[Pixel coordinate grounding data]
*** Begin section ***

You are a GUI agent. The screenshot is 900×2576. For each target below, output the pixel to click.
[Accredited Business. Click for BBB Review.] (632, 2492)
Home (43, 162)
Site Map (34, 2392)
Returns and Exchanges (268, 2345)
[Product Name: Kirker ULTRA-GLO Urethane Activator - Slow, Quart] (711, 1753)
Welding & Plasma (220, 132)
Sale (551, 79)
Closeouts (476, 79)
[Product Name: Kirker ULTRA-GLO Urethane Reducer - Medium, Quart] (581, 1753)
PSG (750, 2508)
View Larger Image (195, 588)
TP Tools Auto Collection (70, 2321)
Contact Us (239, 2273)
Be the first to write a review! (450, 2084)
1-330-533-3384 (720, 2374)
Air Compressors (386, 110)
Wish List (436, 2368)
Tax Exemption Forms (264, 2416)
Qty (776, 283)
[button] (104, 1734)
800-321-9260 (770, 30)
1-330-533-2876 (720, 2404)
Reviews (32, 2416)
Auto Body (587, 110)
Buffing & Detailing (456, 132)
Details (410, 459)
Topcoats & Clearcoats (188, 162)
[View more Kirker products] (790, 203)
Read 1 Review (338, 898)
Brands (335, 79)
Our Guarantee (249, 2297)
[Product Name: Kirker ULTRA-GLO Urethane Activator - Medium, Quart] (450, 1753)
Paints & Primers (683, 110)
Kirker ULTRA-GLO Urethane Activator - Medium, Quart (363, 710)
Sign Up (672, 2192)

*** End section ***

The required output is the exact run of lines from the one with "Welding & Plasma (220, 132)" through the final line of the entries.

OUTPUT OF THE TASK
Welding & Plasma (220, 132)
Sale (551, 79)
Closeouts (476, 79)
[Product Name: Kirker ULTRA-GLO Urethane Reducer - Medium, Quart] (581, 1753)
PSG (750, 2508)
View Larger Image (195, 588)
TP Tools Auto Collection (70, 2321)
Contact Us (239, 2273)
Be the first to write a review! (450, 2084)
1-330-533-3384 (720, 2374)
Air Compressors (386, 110)
Wish List (436, 2368)
Tax Exemption Forms (264, 2416)
Qty (776, 283)
[button] (104, 1734)
800-321-9260 (770, 30)
1-330-533-2876 (720, 2404)
Reviews (32, 2416)
Auto Body (587, 110)
Buffing & Detailing (456, 132)
Details (410, 459)
Topcoats & Clearcoats (188, 162)
[View more Kirker products] (790, 203)
Read 1 Review (338, 898)
Brands (335, 79)
Our Guarantee (249, 2297)
[Product Name: Kirker ULTRA-GLO Urethane Activator - Medium, Quart] (450, 1753)
Paints & Primers (683, 110)
Kirker ULTRA-GLO Urethane Activator - Medium, Quart (363, 710)
Sign Up (672, 2192)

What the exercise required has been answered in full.